WHAT YOU WILL DO: Reproduce the following lines word for word, with nothing changed.

(Records from a dataset)
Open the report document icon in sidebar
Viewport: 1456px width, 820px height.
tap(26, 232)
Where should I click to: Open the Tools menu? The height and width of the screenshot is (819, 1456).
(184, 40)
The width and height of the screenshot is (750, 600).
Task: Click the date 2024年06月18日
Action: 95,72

RESULT:
Open the report document icon in sidebar
Viewport: 1456px width, 820px height.
tap(26, 232)
Where should I click to: Open the Tools menu? The height and width of the screenshot is (819, 1456).
(184, 40)
The width and height of the screenshot is (750, 600).
Task: Click the date 2024年06月18日
Action: 95,72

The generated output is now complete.